After graduating from Whitman, he planned to travel around the region, then spend a few months teaching English in Myanmar. However, peaceful demonstrations inside the country soon gave way to a violent government crackdown, and foreigners were kept out.
“At that point I was in Thailand—so close!—and I thought I'd try and get closer,” he said. “I went to Thailand's western border with Burma. At first, I was just teaching English in a primary school. But I was in a small rural town, which turned out to be the epicenter for underground political activities of an indigenous group call the Mon, who live all across southern and eastern Myanmar.”
He added, “Suddenly I was meeting these amazing journalists and human rights activists, who were working secretly inside Burma and then getting that information to Thailand from where it could be published.”
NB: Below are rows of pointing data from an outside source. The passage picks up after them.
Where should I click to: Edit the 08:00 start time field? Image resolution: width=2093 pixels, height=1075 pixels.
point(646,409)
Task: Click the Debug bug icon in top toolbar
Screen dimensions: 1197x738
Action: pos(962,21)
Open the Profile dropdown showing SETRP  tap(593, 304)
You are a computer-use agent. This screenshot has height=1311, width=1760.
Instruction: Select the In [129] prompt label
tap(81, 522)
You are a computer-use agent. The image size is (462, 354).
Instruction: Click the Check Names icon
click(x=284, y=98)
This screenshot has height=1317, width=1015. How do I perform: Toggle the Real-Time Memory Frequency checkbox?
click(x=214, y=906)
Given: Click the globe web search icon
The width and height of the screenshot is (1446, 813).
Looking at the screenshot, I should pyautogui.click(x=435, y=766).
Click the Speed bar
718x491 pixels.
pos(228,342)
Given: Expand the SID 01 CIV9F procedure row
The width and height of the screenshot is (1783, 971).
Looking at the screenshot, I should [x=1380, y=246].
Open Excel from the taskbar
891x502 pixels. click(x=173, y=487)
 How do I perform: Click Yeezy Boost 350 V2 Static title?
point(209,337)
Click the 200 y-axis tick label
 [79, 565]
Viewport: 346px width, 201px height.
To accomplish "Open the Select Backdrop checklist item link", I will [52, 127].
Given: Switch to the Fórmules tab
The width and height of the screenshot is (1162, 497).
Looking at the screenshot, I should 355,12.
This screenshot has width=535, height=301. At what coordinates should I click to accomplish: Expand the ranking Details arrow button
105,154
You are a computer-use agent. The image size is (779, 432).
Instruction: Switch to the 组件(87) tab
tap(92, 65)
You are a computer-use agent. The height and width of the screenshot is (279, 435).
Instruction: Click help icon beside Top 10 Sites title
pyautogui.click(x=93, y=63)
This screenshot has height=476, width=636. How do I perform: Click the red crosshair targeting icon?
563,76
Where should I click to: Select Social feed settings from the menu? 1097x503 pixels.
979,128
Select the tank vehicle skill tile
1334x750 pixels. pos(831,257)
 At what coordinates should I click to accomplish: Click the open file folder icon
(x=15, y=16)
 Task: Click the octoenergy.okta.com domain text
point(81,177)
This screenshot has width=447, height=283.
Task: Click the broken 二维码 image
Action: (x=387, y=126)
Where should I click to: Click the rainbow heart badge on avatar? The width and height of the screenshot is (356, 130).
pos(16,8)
Schissler, who later earned a degree in international human rights law from Oxford University, began supporting local efforts to document human rights violations and prevent religious violence, particularly attacks perpetrated by Myanmar’s majority Buddhist population against minority Muslims. Last year, he cofounded the Myanmar Media and Society Research Project, a partnership between Oxford University and the Myanmar Information and Communications Technology for Development Organization, based in the country’s old capital, Yangon.
There, Schissler also served as an adviser to a local NGO working to promote peace and support communities impacted by the country's large-scale development projects and natural resource extraction. Earlier, he spent about five years with a news agency and two groups focused on human rights in southeastern Myanmar.
“At first I was asking questions and trying to learn as much as possible because I wanted to be better able to work,” Schissler said. “But it seemed impossible to do that without also asking about the nature of the work itself. When my Ph.D. is done, I’ll still have a lot of questions about Burma, but also about violence, the law, media infrastructures. I’ll probably never answer these in any sort of complete sense, but it seems worthwhile to spend a life trying.”